Schweden, das wird schon bei diesem ersten Anruf klar, ist auf solche Wetterlagen durchaus vorbereitet. Gerade im nördlichen Teil des Landes, in dem auch die 90.000-Einwohner-Stadt Umeå liegt, sind Temperaturen im zweistelligen Minusbereich keine Seltenheit. Die Durchschnittstemperatur liegt hier im Winter bei minus 13 Grad – der Landesdurchschnitt ist mit minus vier Grad deutlich wärmer.
Was dieser Tage passiert, ist aber schon ein bisschen ungewöhnlich: Ein Hochdruckgebiet mit äußerst kalter Luft über dem Nordosten Schwedens und dem Norden Finnlands hat dem schwedischen Kvikkjokk-Årrenjarka minus 43,6 Grad beschert, die bislang tiefste gemessene Temperatur dieses Winters. Sie schlug auch den kurz zuvor gemessenen Rekord in Nikkaluokta bei Kiruna – da waren es minus 41,6 Grad. Der schwedische Temperaturrekord von 2001 ist damit aber noch nicht gebrochen. Damals wurden minus 44 Grad in Storbo gemessen, das westlich an der Grenze zu Norwegen liegt. Auch im benachbarten Finnland liegen die Temperaturen aktuell zwischen minus 20 und minus 30 Grad.
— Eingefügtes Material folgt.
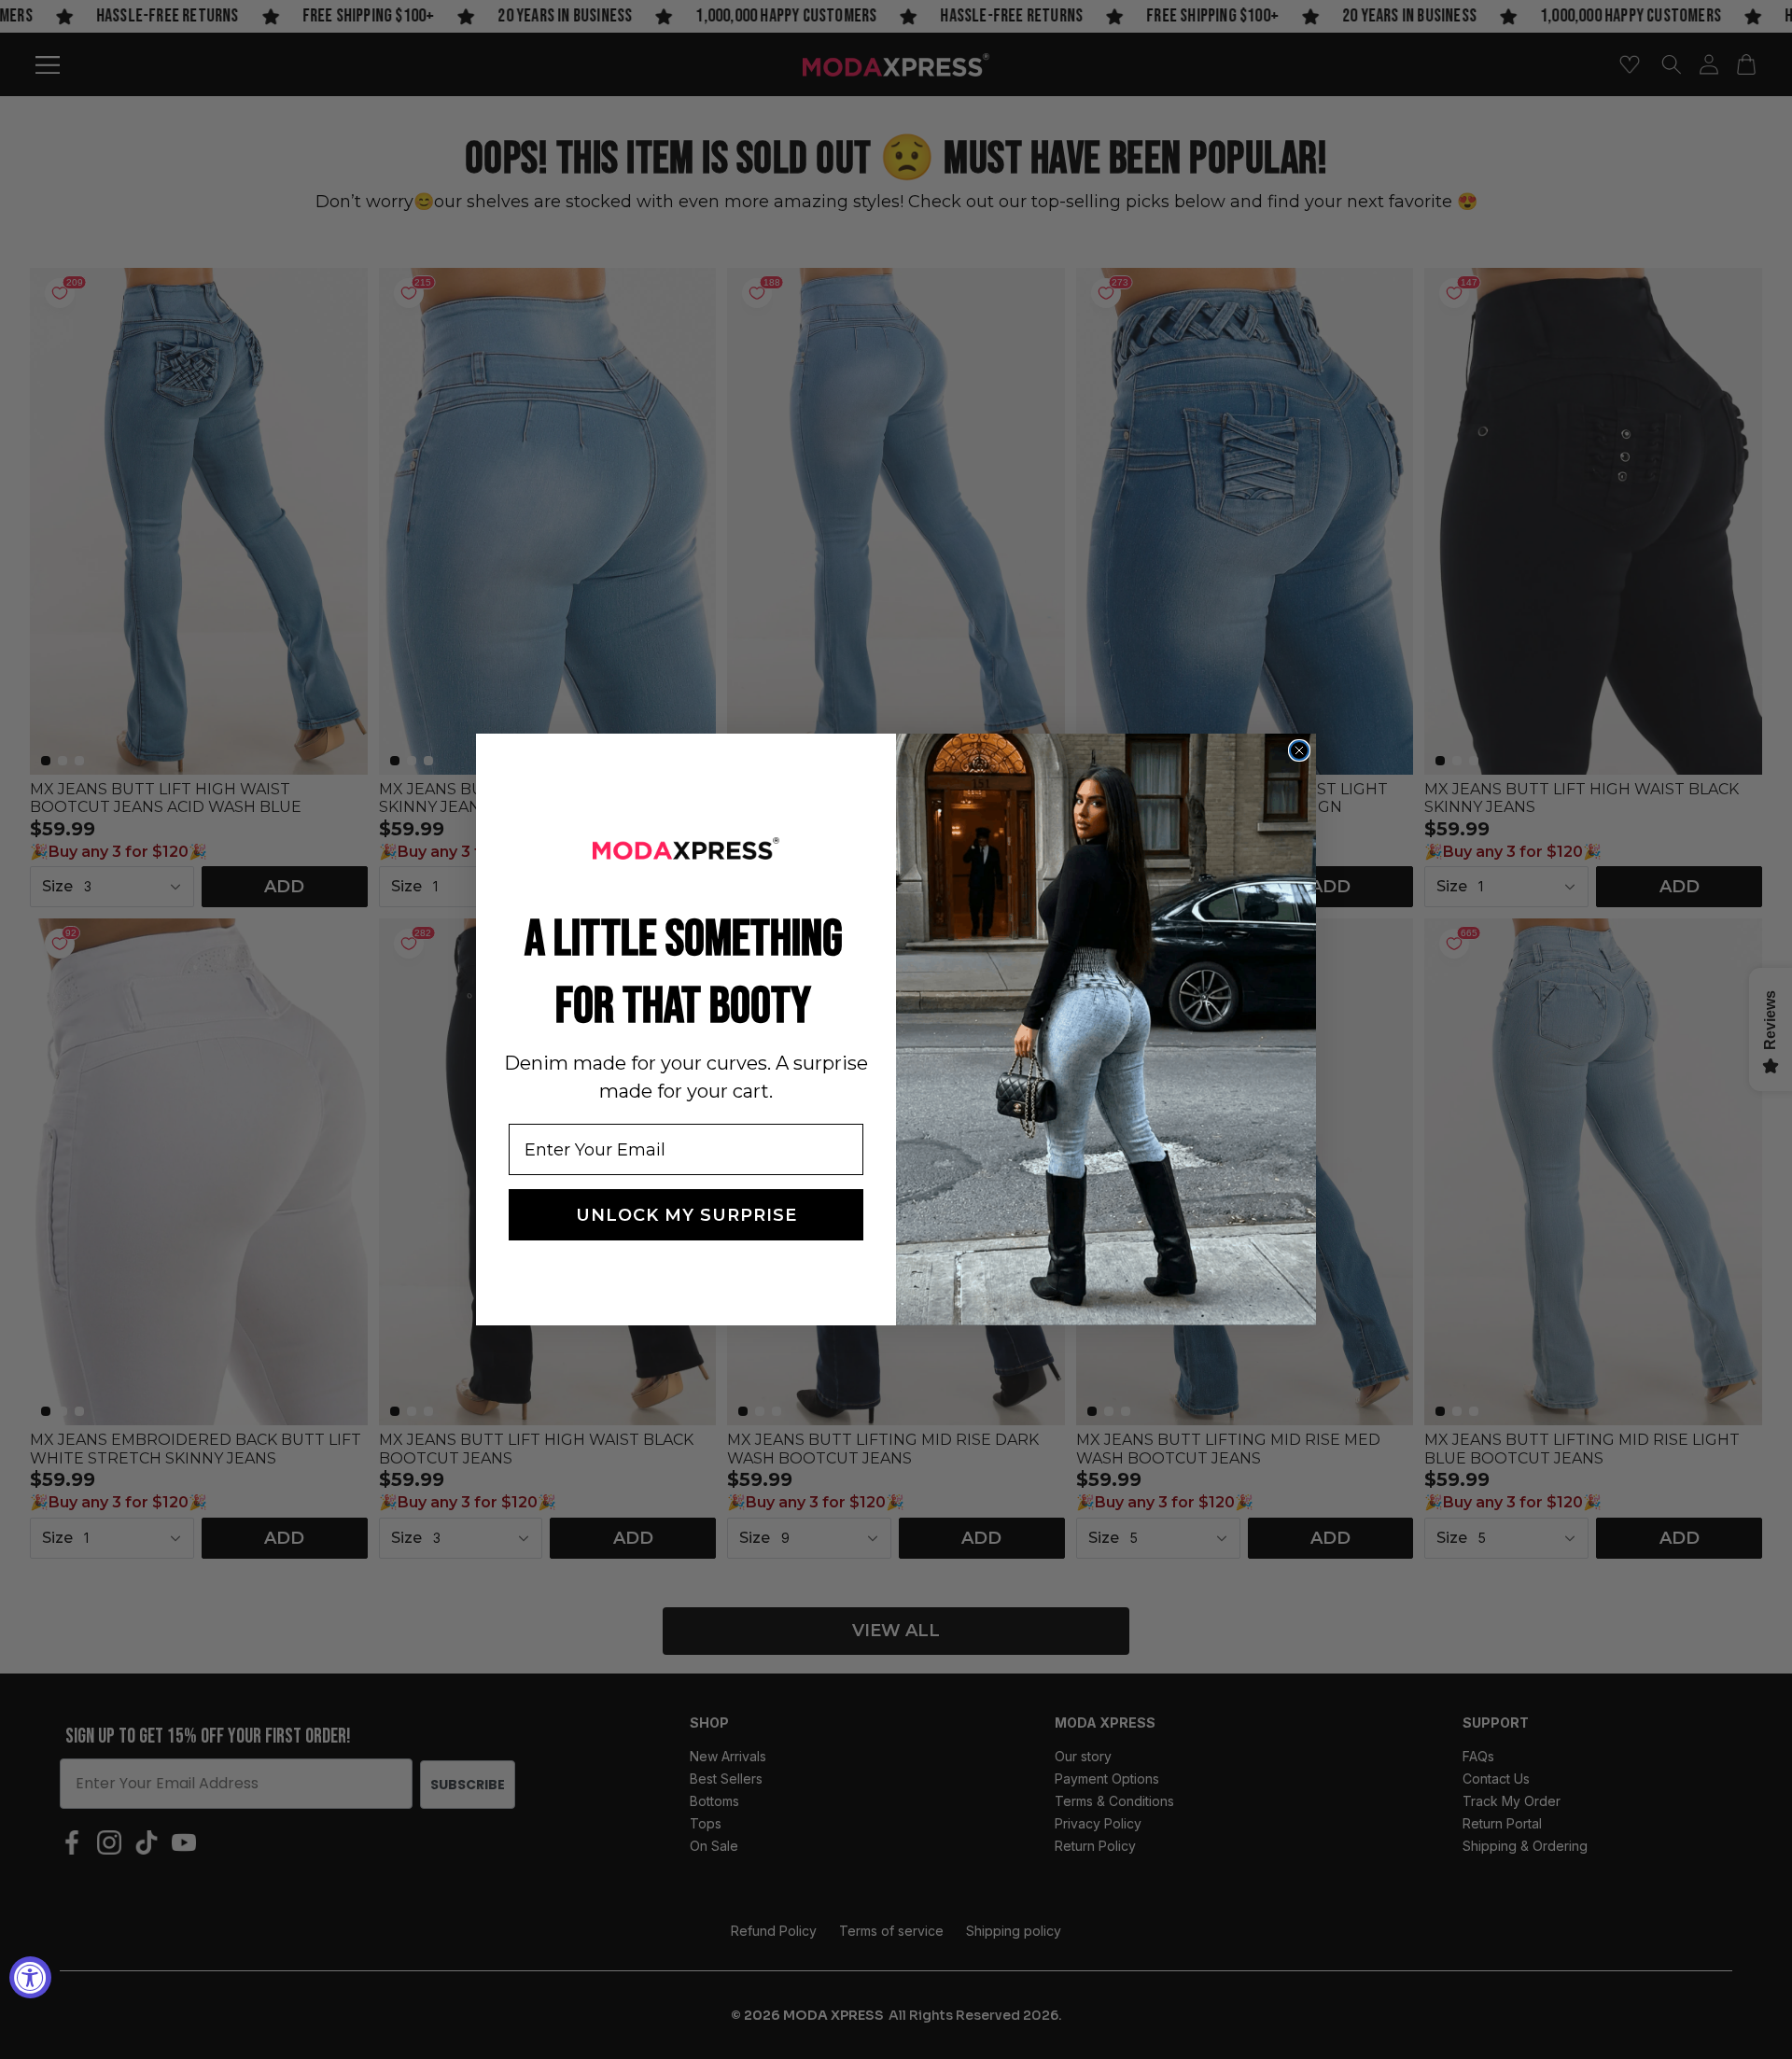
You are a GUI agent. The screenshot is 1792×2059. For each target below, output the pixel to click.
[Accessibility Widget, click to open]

In der nordwestlichen Stadt Ylivieska wurden 37,8 Grad Celsius gemessen, und damit der finnische Temperaturrekord dieses Winters.
Auswirkungen hat die Wetterlage durchaus: Einem Bericht des schwedischen Rundfunksenders SVT zufolge wurden in Schweden alle Verbindungen für Passagierzüge nördlich von Umeå bis vorläufig Donnerstag eingestellt. Und auch in der Region um Kiruna, dem Ort des kurzzeitigen Temperaturrekords, gab es am Mittwoch Probleme. Insgesamt 798 Haushalte in verschiedenen Dörfern waren ab 10 Uhr ohne Strom, wie die schwedische Rundfunkanstalt SVT berichtete.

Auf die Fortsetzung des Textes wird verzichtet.